(REQUIREMENT) Could you carry on the forum thread about mountain approach skis, starting right after its last line?

(SELECTED PASSAGE)
# # # # #

# Mountain Approach Skis



## DCsnow (Aug 26, 2013)

no no no. splitboard splitboard splitboard. I own the deep winter kit. its ok. the problem that I have with it is that is is really bulky and heavy. It adds alot of weight to your overall frame, and everyone knows that backcountry travel is all about weight. The approach skis are quite nice though. Your choice. True, it is a faster transition, but it isnt like your in a rush to transition way out yonder in the bc.


----------



## walove (May 1, 2009)

would be useful in certain situations, like getting into zones for a freestyle session, maybe certain out of bounds laps at resorts. Better than snowshoeing. But for long tours a splitboard means less weight on your back.


----------



## cav0011 (Jan 4, 2009)

Also there is only one size set. So depending on your body wieght the effectiveness of them becomes less impressive. Not to mention they are pretty pricey anyhow.

Disclaimer: I dont split or own a pair. I have a friend that wanted me to buy a pair to go to the BC with him and after researching the product decided it wasnt worth the hassle. 
Disclaimer #2: I weigh 210 pounds.


----------



## walove (May 1, 2009)

weight vs surface area is not a big issue while skinning. Most efficient skinning is done on short skinny skis.


----------



## cav0011 (Jan 4, 2009)

Interesting. Why does weight matter in snow shoeing but not skinning? I believe you but I'm curious


----------



## aiidoneus (Apr 7, 2011)

# # # # #

(RECORDED DATA)
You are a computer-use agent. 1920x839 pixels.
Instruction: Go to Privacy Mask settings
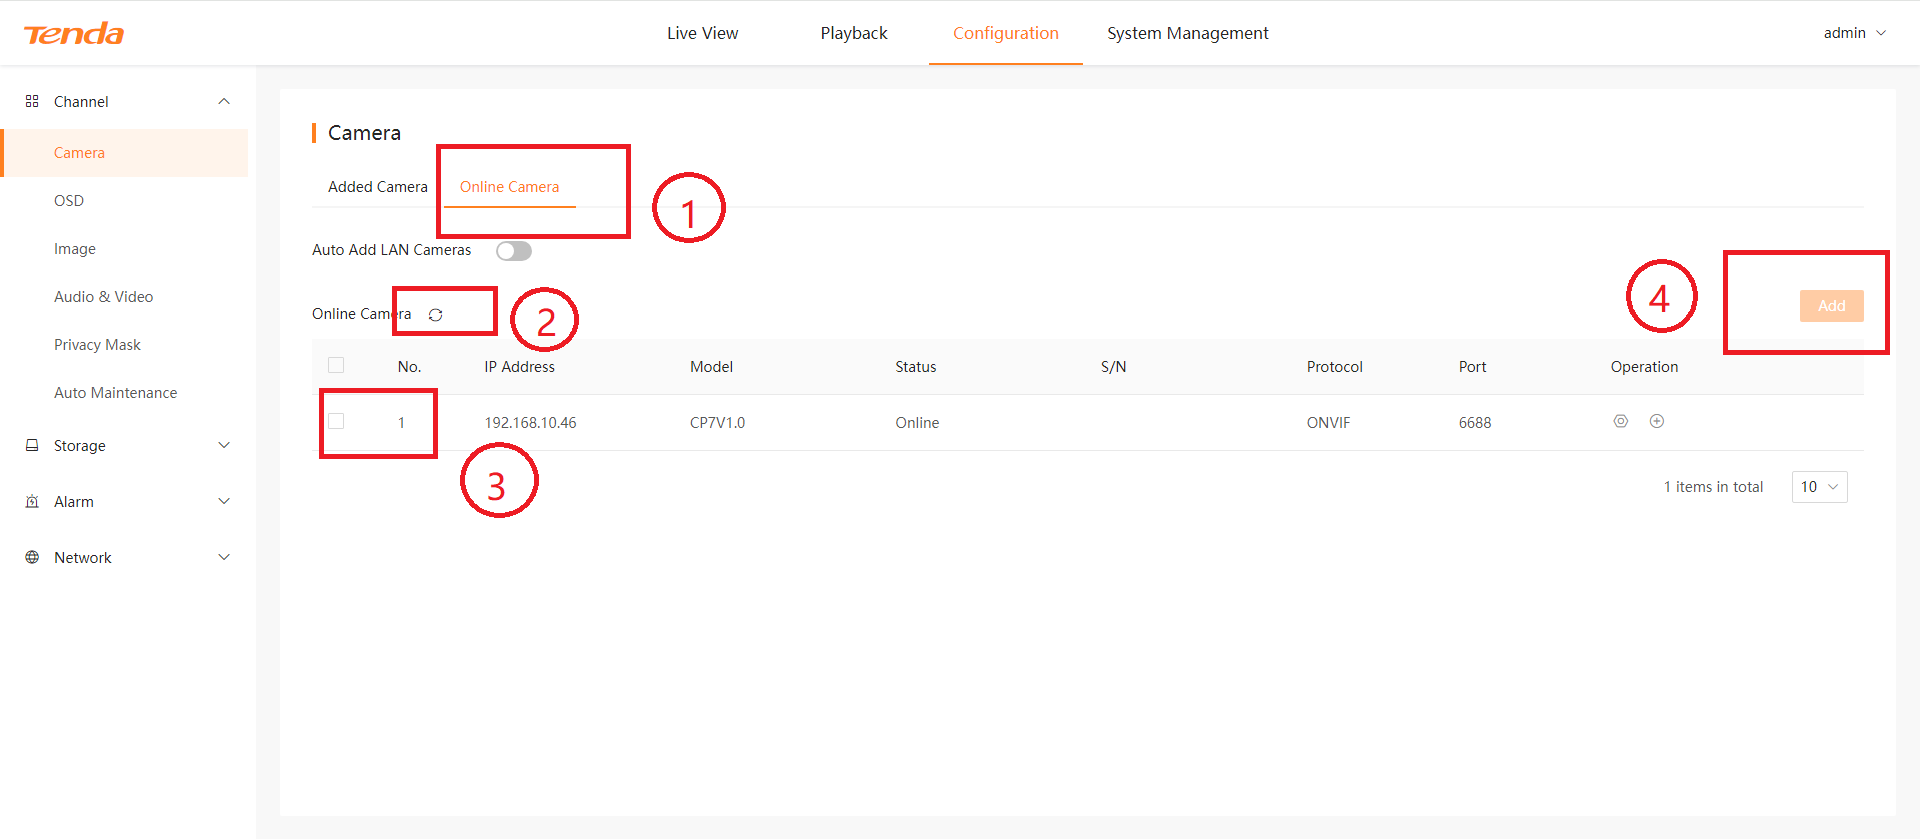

# # # # #

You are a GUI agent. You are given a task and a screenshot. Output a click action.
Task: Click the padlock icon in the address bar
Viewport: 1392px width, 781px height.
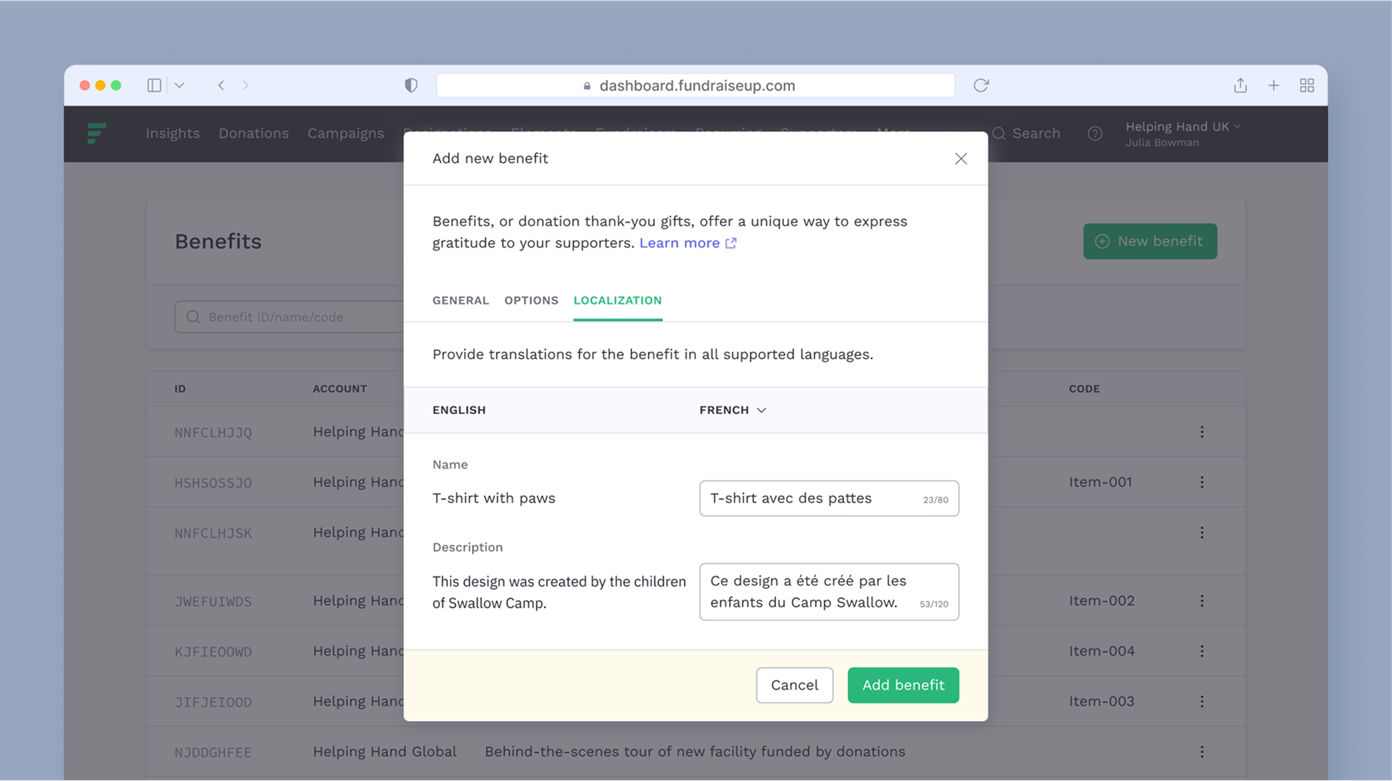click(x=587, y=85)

# # # # #

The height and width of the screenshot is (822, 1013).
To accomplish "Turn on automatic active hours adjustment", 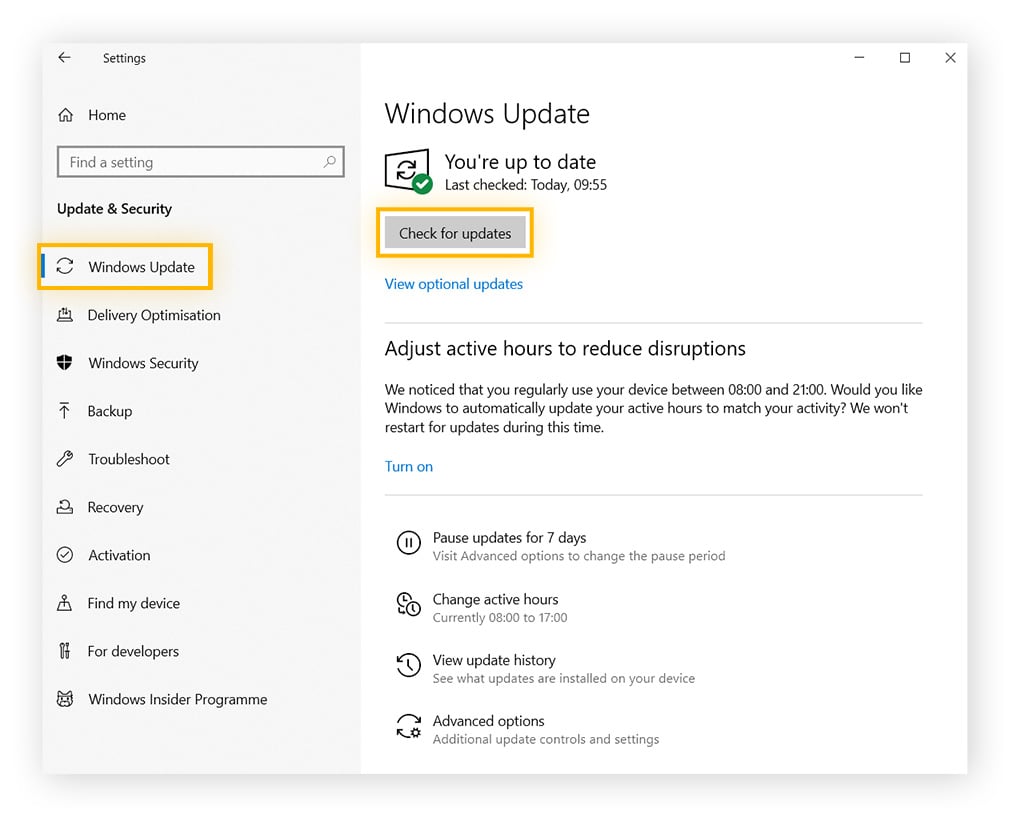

# # # # #

(OUTPUT)
Those mountain approach kits I have seen, holy crap those things are heavy! I'm no Jeremy jones deeper/further so snow shoes work great for me. Snow shoes are also really light!


----------



## walove (May 1, 2009)

cav0011 said:


> Interesting. Why does weight matter in snow shoeing but not skinning? I believe you but I'm curious


most of the time you are skinning you are not in bottom less powder, even then a smaller ski does the job fine on the way up. The weight saving of a smaller ski and ease of touring will help more than extra surface area. 210lbs is close to average, you would have no problem there. 

the bindings on the mt approach skis is what worries me, wonder how well you could side hill on them.


----------



## linvillegorge (Jul 6, 2009)

Never tried approach skis, but snowshoes suck ass. Splits are nice because they minimize the weight on your back while riding. I hate riding with a pack, but it's just part of the cost of doing business in terms of BC riding, so I like to keep my gear to a minimum.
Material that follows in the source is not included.